Rz. 14

Die Inanspruchnahme des Beweisverpflichteten ist erforderlich, wenn der Behörde ein anderes ebenso unkompliziertes und effektives, aber für den Betreffenden schonenderes Aufklärungsmittel nicht zur Verfügung steht.[1] Kommen nach dieser Maßgabe mehrere Personen und/oder Einrichtungen gleichermaßen als Beweismittelquelle in Betracht, so kann die Finanzbehörde frei darüber entscheiden, welchen Beweisverpflichteten sie in Anspruch nehmen will. Dieser kann seine Leistung nicht unter Hinweis auf die jeweils anderen Personen verweigern.[2]

 

Rz. 15

Das Merkmal der Verhältnismäßigkeit stellt auf die Zweck-Mittel-Relation ab. Die Finanzbehörde hat sich grundsätzlich desjenigen Beweismittels zu bedienen, das zur Ermittlung des steuerlich relevanten Sachverhalts am besten geeignet ist und die Interessen der betroffenen Person am wenigsten beeinträchtigt. Die Belastung durch die Anwendung eines Beweismittels muss in angemessenem Verhältnis zu seinem Zweck stehen.[3]

Zweck der Ermittlungstätigkeiten im Besteuerungsverfahren ist das Ziel der gesetz- und gleichmäßigen Besteuerung, die möglichst lückenlose Festsetzung und Verwirklichung der Steueransprüche und damit letztlich die Sicherung des Steueraufkommens.
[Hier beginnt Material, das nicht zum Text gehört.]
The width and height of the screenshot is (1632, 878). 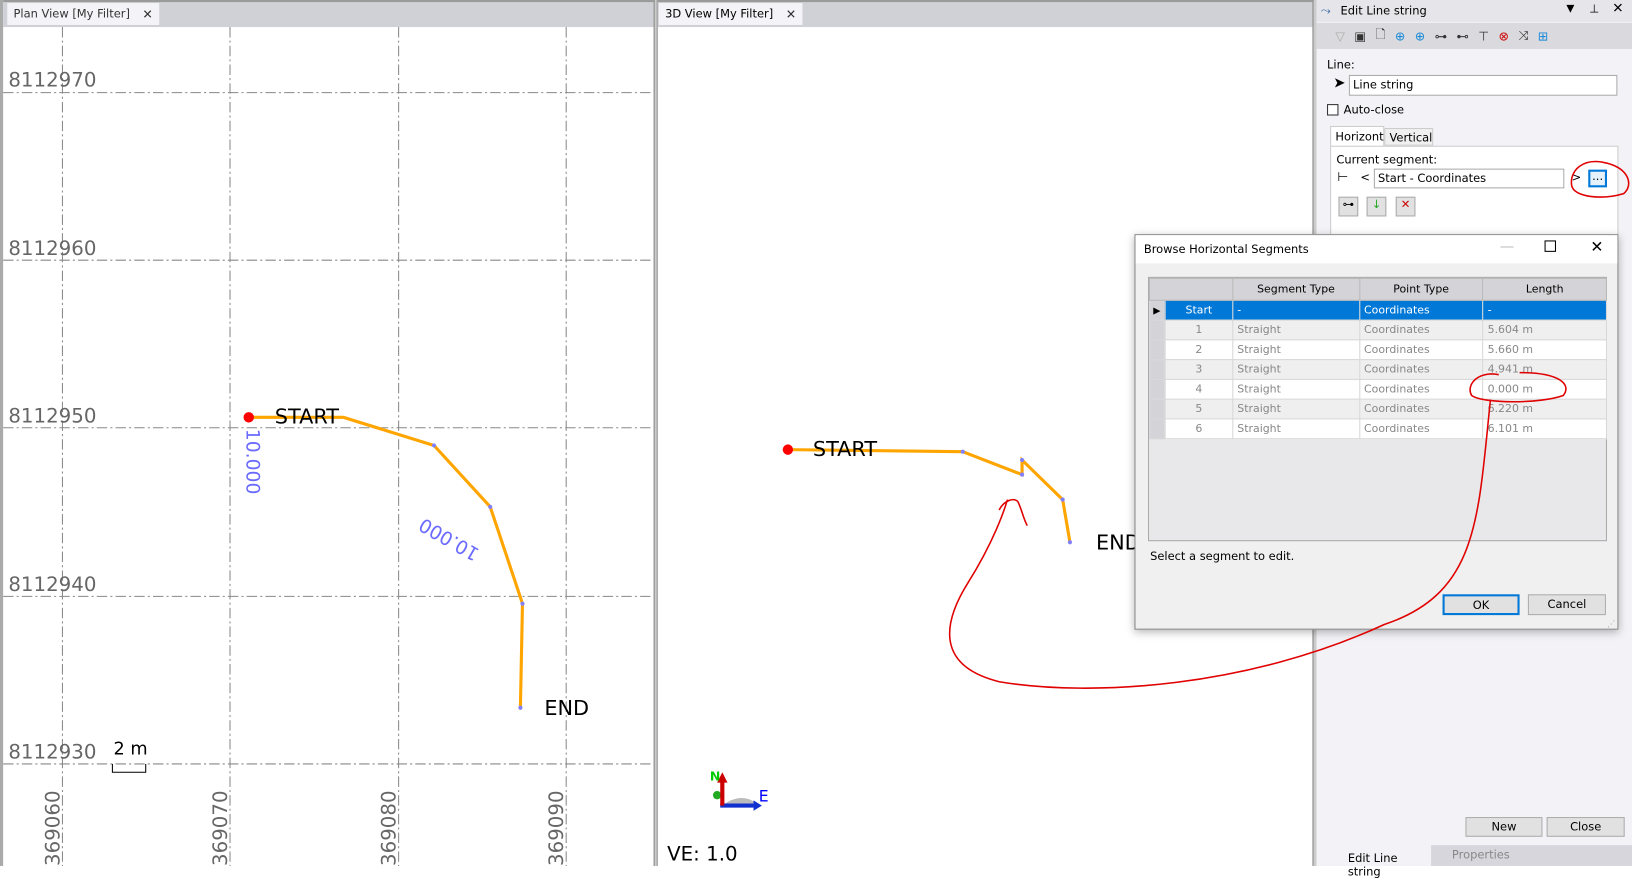 I want to click on table-row: 1 Straight Coordinates 5.604 m, so click(x=1378, y=330).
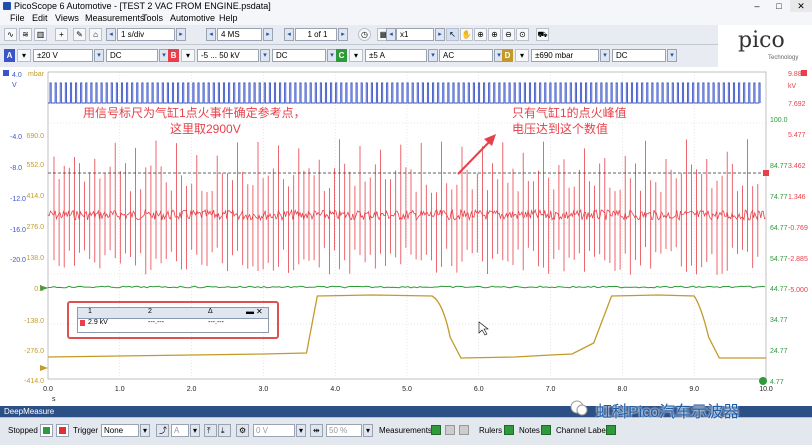 The image size is (812, 445). I want to click on pretrigger-dropdown: ▾, so click(368, 430).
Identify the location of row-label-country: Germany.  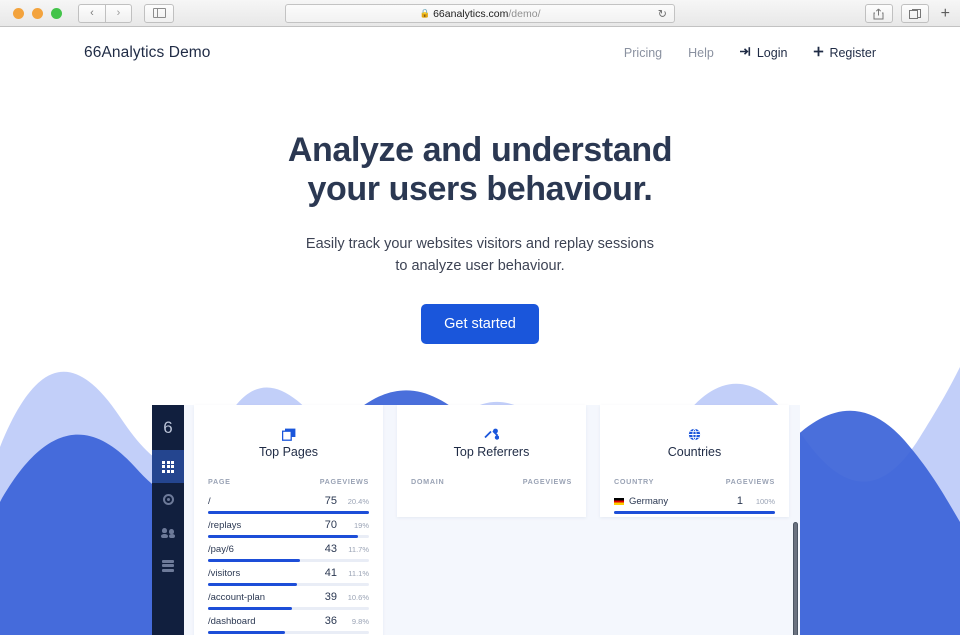
(664, 502).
Hieran sind die Nachteile des Einzelnen, die dieser durch die abverlangte Maßnahme erleidet, zu messen. Dies ist eine Frage der eigenständigen Interessenabwägung jedes Einzelfalls. So wäre z. B. die Anwendung eines Beweismittels unverhältnismäßig, das zu einer Existenzgefährdung des Beweisverpflichteten führt, obwohl nur eine geringe steuerliche Auswirkung zu erwarten ist.[4] Allgemein lässt sich aber feststellen, dass geringfügige wirtschaftliche Nachteile i. d. R. nicht zur Unverhältnismäßigkeit der Ermittlungsmaßnahme führen. Dazu steht das Ziel der gleichmäßigen Besteuerung zu sehr im Interesse der Allgemeinheit.[5]

Die Anwendung eines Beweismittels ist aber immer dann unzulässig, wenn jedwede Anhaltspunkte für steuererhebliche Umstände fehlen, etwa im Rahmen von Rasterfahndungen oder ähnlicher Ermittlungen "ins Blaue hinein."[6]

[4] Seer, in Tipke/Kruse, AO/FGO, § 92 AO Rz. 8.
[5] BVerfG v. 13.6.2007, 1 BvR 1550/03 u. a., BFH/NV Beilage 2007, 429.
[6] BFH v. 18.3.1987, II R 35/86, BStBl II 1987, 419; BFH v. 24.10.1989, VII R 1/87, BStBl II 1990, 198; Seer, in Tipke/Kruse, AO/FGO, § 92 AO Rz. 8; Koenig/Wünsch, AO, 4. Aufl. 2021, § 92 Rz. 5; Roser, in Gosch, AO/FGO, § 92 AO Rz. 9.